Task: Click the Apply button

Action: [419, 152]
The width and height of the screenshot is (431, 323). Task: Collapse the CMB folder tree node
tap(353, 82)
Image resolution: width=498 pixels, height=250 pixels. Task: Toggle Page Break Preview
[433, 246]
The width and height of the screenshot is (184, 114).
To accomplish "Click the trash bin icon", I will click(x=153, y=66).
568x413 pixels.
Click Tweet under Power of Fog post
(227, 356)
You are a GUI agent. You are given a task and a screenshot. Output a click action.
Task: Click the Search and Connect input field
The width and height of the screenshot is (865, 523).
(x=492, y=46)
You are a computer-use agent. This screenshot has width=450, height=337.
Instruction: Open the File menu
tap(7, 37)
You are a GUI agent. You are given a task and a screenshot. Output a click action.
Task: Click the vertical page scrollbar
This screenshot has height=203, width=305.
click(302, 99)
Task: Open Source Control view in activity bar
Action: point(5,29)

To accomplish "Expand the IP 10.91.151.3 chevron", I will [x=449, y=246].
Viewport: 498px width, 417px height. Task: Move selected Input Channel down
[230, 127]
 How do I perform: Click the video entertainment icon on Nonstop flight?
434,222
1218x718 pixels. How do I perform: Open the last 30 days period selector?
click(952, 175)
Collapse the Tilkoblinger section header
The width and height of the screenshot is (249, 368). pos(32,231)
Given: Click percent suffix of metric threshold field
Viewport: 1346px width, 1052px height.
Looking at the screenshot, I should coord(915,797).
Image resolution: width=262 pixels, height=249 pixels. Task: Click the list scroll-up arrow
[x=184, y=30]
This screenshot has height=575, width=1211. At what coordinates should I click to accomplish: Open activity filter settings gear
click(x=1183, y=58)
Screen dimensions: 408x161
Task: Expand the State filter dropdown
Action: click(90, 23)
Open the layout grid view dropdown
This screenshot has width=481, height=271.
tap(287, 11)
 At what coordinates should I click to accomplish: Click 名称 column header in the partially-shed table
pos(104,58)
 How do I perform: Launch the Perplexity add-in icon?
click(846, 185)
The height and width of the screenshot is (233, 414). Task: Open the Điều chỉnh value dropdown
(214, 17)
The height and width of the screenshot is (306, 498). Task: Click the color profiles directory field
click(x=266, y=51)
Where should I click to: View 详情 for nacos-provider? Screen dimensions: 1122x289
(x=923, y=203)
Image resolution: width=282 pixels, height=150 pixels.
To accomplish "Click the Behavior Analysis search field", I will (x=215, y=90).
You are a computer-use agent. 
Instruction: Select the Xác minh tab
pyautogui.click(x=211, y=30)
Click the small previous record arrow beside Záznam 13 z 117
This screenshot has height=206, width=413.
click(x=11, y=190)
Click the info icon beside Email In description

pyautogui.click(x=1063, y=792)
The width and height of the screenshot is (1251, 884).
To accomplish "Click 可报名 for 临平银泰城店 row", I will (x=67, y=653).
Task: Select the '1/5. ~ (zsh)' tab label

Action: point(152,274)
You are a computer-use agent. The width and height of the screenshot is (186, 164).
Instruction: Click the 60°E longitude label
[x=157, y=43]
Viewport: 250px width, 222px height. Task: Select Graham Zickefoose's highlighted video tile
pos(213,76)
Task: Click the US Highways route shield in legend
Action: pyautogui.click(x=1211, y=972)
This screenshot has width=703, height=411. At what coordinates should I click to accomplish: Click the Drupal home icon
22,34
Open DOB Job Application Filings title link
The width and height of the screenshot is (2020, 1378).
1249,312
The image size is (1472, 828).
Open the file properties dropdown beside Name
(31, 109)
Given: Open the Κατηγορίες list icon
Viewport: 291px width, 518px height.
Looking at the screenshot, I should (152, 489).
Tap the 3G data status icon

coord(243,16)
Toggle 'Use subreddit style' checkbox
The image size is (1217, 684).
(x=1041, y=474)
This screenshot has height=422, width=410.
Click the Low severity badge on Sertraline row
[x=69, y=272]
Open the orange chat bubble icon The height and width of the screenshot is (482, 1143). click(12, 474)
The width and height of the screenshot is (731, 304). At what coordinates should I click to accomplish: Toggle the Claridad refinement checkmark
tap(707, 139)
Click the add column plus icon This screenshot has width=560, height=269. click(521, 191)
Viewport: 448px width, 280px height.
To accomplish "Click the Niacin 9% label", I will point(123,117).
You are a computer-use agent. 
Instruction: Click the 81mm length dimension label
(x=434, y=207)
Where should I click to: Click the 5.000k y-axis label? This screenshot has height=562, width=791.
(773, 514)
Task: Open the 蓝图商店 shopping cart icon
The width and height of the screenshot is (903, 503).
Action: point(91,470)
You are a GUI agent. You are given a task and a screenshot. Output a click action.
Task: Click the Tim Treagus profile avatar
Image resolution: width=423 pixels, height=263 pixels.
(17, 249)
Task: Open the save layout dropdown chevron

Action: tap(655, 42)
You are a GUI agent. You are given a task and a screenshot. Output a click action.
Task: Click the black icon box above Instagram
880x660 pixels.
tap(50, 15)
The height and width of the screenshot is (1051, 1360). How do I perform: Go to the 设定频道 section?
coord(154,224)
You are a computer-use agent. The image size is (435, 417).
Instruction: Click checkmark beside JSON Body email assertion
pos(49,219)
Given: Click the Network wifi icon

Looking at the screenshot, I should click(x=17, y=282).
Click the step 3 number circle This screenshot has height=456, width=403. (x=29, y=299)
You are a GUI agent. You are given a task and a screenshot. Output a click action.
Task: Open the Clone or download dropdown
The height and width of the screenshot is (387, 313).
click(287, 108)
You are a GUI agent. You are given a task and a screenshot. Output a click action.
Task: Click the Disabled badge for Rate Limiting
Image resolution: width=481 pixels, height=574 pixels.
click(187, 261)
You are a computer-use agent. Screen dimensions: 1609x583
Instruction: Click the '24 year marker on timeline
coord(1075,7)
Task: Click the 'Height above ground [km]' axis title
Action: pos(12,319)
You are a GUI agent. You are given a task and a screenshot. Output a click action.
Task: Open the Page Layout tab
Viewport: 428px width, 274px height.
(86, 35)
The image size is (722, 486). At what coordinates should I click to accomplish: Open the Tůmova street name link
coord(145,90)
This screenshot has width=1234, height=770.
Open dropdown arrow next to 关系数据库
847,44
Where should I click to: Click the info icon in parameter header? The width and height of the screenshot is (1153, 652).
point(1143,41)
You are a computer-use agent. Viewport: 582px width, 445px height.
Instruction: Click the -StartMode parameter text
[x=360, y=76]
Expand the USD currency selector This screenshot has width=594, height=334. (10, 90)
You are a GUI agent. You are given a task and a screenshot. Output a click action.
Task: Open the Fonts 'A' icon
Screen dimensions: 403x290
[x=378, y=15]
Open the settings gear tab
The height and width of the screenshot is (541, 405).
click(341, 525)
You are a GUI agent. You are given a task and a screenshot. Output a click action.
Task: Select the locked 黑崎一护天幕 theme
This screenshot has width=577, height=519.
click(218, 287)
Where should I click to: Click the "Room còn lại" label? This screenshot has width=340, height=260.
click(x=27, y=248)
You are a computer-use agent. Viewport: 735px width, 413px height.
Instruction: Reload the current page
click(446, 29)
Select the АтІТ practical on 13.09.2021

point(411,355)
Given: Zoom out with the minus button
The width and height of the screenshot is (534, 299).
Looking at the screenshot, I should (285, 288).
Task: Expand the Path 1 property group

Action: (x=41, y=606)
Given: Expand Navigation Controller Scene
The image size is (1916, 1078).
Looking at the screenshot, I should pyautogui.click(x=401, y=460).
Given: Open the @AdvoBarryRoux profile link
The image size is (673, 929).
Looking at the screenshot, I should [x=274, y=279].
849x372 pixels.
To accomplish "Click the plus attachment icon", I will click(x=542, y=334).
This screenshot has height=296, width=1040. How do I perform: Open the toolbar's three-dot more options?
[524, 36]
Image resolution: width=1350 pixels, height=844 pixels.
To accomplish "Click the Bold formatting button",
################
## TO BE DONE
Rewrite the data above, swapping "How do I perform" for "How can I do" wherever it occurs and leaving everything else unchanged.

## THE ANSWER
Task: Click the Apply button

Action: [419, 152]
The width and height of the screenshot is (431, 323). Task: Collapse the CMB folder tree node
tap(353, 82)
Image resolution: width=498 pixels, height=250 pixels. Task: Toggle Page Break Preview
[433, 246]
The width and height of the screenshot is (184, 114).
To accomplish "Click the trash bin icon", I will click(x=153, y=66).
568x413 pixels.
Click Tweet under Power of Fog post
(227, 356)
You are a GUI agent. You are given a task and a screenshot. Output a click action.
Task: Click the Search and Connect input field
The width and height of the screenshot is (865, 523).
(x=492, y=46)
You are a computer-use agent. This screenshot has width=450, height=337.
Instruction: Open the File menu
tap(7, 37)
You are a GUI agent. You are given a task and a screenshot. Output a click action.
Task: Click the vertical page scrollbar
This screenshot has height=203, width=305.
click(302, 99)
Task: Open Source Control view in activity bar
Action: point(5,29)

To accomplish "Expand the IP 10.91.151.3 chevron", I will [x=449, y=246].
Viewport: 498px width, 417px height. Task: Move selected Input Channel down
[230, 127]
 How can I do: Click the video entertainment icon on Nonstop flight?
434,222
1218x718 pixels. How can I do: Open the last 30 days period selector?
click(952, 175)
Collapse the Tilkoblinger section header
The width and height of the screenshot is (249, 368). pos(32,231)
Given: Click percent suffix of metric threshold field
Viewport: 1346px width, 1052px height.
Looking at the screenshot, I should coord(915,797).
Image resolution: width=262 pixels, height=249 pixels. Task: Click the list scroll-up arrow
[x=184, y=30]
This screenshot has height=575, width=1211. At what coordinates should I click to accomplish: Open activity filter settings gear
click(x=1183, y=58)
Screen dimensions: 408x161
Task: Expand the State filter dropdown
Action: click(90, 23)
Open the layout grid view dropdown
This screenshot has width=481, height=271.
tap(287, 11)
 At what coordinates should I click to accomplish: Click 名称 column header in the partially-shed table
pos(104,58)
 How can I do: Launch the Perplexity add-in icon?
click(846, 185)
The height and width of the screenshot is (233, 414). Task: Open the Điều chỉnh value dropdown
(214, 17)
The height and width of the screenshot is (306, 498). Task: Click the color profiles directory field
click(x=266, y=51)
Where should I click to: View 详情 for nacos-provider? Screen dimensions: 1122x289
(x=923, y=203)
Image resolution: width=282 pixels, height=150 pixels.
To accomplish "Click the Behavior Analysis search field", I will (x=215, y=90).
You are a computer-use agent. 
Instruction: Select the Xác minh tab
pyautogui.click(x=211, y=30)
Click the small previous record arrow beside Záznam 13 z 117
This screenshot has height=206, width=413.
click(x=11, y=190)
Click the info icon beside Email In description

pyautogui.click(x=1063, y=792)
The width and height of the screenshot is (1251, 884).
To accomplish "Click 可报名 for 临平银泰城店 row", I will (x=67, y=653).
Task: Select the '1/5. ~ (zsh)' tab label

Action: point(152,274)
You are a computer-use agent. The width and height of the screenshot is (186, 164).
Instruction: Click the 60°E longitude label
[x=157, y=43]
Viewport: 250px width, 222px height. Task: Select Graham Zickefoose's highlighted video tile
pos(213,76)
Task: Click the US Highways route shield in legend
Action: pyautogui.click(x=1211, y=972)
This screenshot has width=703, height=411. At what coordinates should I click to accomplish: Click the Drupal home icon
22,34
Open DOB Job Application Filings title link
The width and height of the screenshot is (2020, 1378).
1249,312
The image size is (1472, 828).
Open the file properties dropdown beside Name
(31, 109)
Given: Open the Κατηγορίες list icon
Viewport: 291px width, 518px height.
Looking at the screenshot, I should (152, 489).
Tap the 3G data status icon

coord(243,16)
Toggle 'Use subreddit style' checkbox
The image size is (1217, 684).
(x=1041, y=474)
This screenshot has height=422, width=410.
Click the Low severity badge on Sertraline row
[x=69, y=272]
Open the orange chat bubble icon The height and width of the screenshot is (482, 1143). click(12, 474)
The width and height of the screenshot is (731, 304). At what coordinates should I click to accomplish: Toggle the Claridad refinement checkmark
tap(707, 139)
Click the add column plus icon This screenshot has width=560, height=269. click(521, 191)
Viewport: 448px width, 280px height.
To accomplish "Click the Niacin 9% label", I will point(123,117).
You are a computer-use agent. 
Instruction: Click the 81mm length dimension label
(x=434, y=207)
Where should I click to: Click the 5.000k y-axis label? This screenshot has height=562, width=791.
(773, 514)
Task: Open the 蓝图商店 shopping cart icon
The width and height of the screenshot is (903, 503).
Action: point(91,470)
You are a GUI agent. You are given a task and a screenshot. Output a click action.
Task: Click the Tim Treagus profile avatar
Image resolution: width=423 pixels, height=263 pixels.
(17, 249)
Task: Open the save layout dropdown chevron

Action: tap(655, 42)
You are a GUI agent. You are given a task and a screenshot. Output a click action.
Task: Click the black icon box above Instagram
880x660 pixels.
tap(50, 15)
The height and width of the screenshot is (1051, 1360). How can I do: Go to the 设定频道 section?
coord(154,224)
You are a computer-use agent. The image size is (435, 417).
Instruction: Click checkmark beside JSON Body email assertion
pos(49,219)
Given: Click the Network wifi icon

Looking at the screenshot, I should click(x=17, y=282).
Click the step 3 number circle This screenshot has height=456, width=403. (x=29, y=299)
You are a GUI agent. You are given a task and a screenshot. Output a click action.
Task: Open the Clone or download dropdown
The height and width of the screenshot is (387, 313).
click(287, 108)
You are a GUI agent. You are given a task and a screenshot. Output a click action.
Task: Click the Disabled badge for Rate Limiting
Image resolution: width=481 pixels, height=574 pixels.
click(187, 261)
You are a computer-use agent. Screen dimensions: 1609x583
Instruction: Click the '24 year marker on timeline
coord(1075,7)
Task: Click the 'Height above ground [km]' axis title
Action: pos(12,319)
You are a GUI agent. You are given a task and a screenshot. Output a click action.
Task: Open the Page Layout tab
Viewport: 428px width, 274px height.
(86, 35)
The image size is (722, 486). At what coordinates should I click to accomplish: Open the Tůmova street name link
coord(145,90)
This screenshot has width=1234, height=770.
Open dropdown arrow next to 关系数据库
847,44
Where should I click to: Click the info icon in parameter header? The width and height of the screenshot is (1153, 652).
point(1143,41)
You are a computer-use agent. Viewport: 582px width, 445px height.
Instruction: Click the -StartMode parameter text
[x=360, y=76]
Expand the USD currency selector This screenshot has width=594, height=334. (10, 90)
You are a GUI agent. You are given a task and a screenshot. Output a click action.
Task: Open the Fonts 'A' icon
Screen dimensions: 403x290
[x=378, y=15]
Open the settings gear tab
The height and width of the screenshot is (541, 405).
click(341, 525)
You are a GUI agent. You are given a task and a screenshot. Output a click action.
Task: Select the locked 黑崎一护天幕 theme
This screenshot has width=577, height=519.
click(218, 287)
Where should I click to: Click the "Room còn lại" label? This screenshot has width=340, height=260.
click(x=27, y=248)
You are a computer-use agent. Viewport: 735px width, 413px height.
Instruction: Reload the current page
click(446, 29)
Select the АтІТ practical on 13.09.2021

point(411,355)
Given: Zoom out with the minus button
The width and height of the screenshot is (534, 299).
Looking at the screenshot, I should (285, 288).
Task: Expand the Path 1 property group

Action: (x=41, y=606)
Given: Expand Navigation Controller Scene
The image size is (1916, 1078).
Looking at the screenshot, I should pyautogui.click(x=401, y=460).
Given: Open the @AdvoBarryRoux profile link
The image size is (673, 929).
Looking at the screenshot, I should [x=274, y=279].
849x372 pixels.
To accomplish "Click the plus attachment icon", I will click(x=542, y=334).
This screenshot has height=296, width=1040. How can I do: Open the toolbar's three-dot more options?
[524, 36]
Image resolution: width=1350 pixels, height=844 pixels.
To accomplish "Click the Bold formatting button",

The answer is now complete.